United States first lady Jill Biden on Friday ended her first visit to Namibia on a hopeful, encouraging note, stressing the power of youth in a nation where youth unemployment hovers at an alarming 40%.
“Each generation inherits the world in their time,” she said, standing before 1,300 students who packed into a shady courtyard at the public Namibian University of Science and Technology.
“We often tell young people that you’re the future,” she said. “And it’s true. But sometimes, that message can sound like: ‘wait.’ Wait for some far-off finish line that makes you wiser or more powerful. Wait for your communities to listen to what you have to say. Wait, while others build the future around you. I know, however, that these things you want to change now. There are problems that you can solve now. And you have gifts to offer the world now.”

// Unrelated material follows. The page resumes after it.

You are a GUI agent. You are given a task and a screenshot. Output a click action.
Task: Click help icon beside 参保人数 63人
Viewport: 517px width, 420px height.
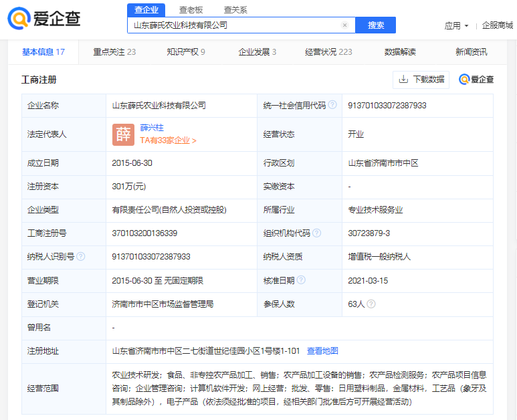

It has been a whirlwind three days for the first lady, who landed in the southwest African nation Wednesday and used her time to focus on women’s empowerment, children and education.
She also praised the nation’s vibrant democracy, established and run by the same party since independence in 1990.
“I’m proud to be standing here, standing with a strong democracy. And as [Namibian first lady] Monica [Geingos] said yesterday, a young democracy working together. As Joe [Biden] said at the summit, African voices, African leadership and African innovation are all critical to addressing the most pressing global challenges and realizing the vision we all share: a world that is free."
But this gentle nudge toward Western democratic ideals may not cause governments to budge from their deep ties to the East, said Ndumba Kamwanyah, a lecturer at the University of Namibia. Like many African nations, Namibia’s independence struggle had support from the former Soviet Union. And the war memorial Biden visited shortly after landing, along with the imposing State House, were built by a North Korean company.
“Of course, officials they said that, you know, they don't want to choose a side, but deeply I think, from an analytical perspective, I think that they are leaning toward the Russian position,” he told VOA.
Still, Katherine Jellison, professor of U.S. women's history and gender history at Ohio University, says Jill Biden’s soft touch could steady U.S. relations with African nations.
“I think it's important that some high-profile member of Bidenworld visit Africa right now because we need to shore up our friendship with African nations and our relationships with African nations at a time when the Chinese have an eye on cultivating more of those relationships,” she told VOA. “So it's an excellent idea if we want to maintain a good working relationship with African nations that we put out that friendly hand.”
And Kamwanyah says, watch this space:
“It will depend on the outcomes of that engagement, in terms of what other initiatives that will follow suit after her visit. So, I think it's important that, you know, in a day or two days after she leaves, it will become clearer in terms of the concreteness of the engagement.”
Biden will spend two more days in Kenya, promoting women’s empowerment, children’s issues and the hunger crisis afflicting the Horn of Africa.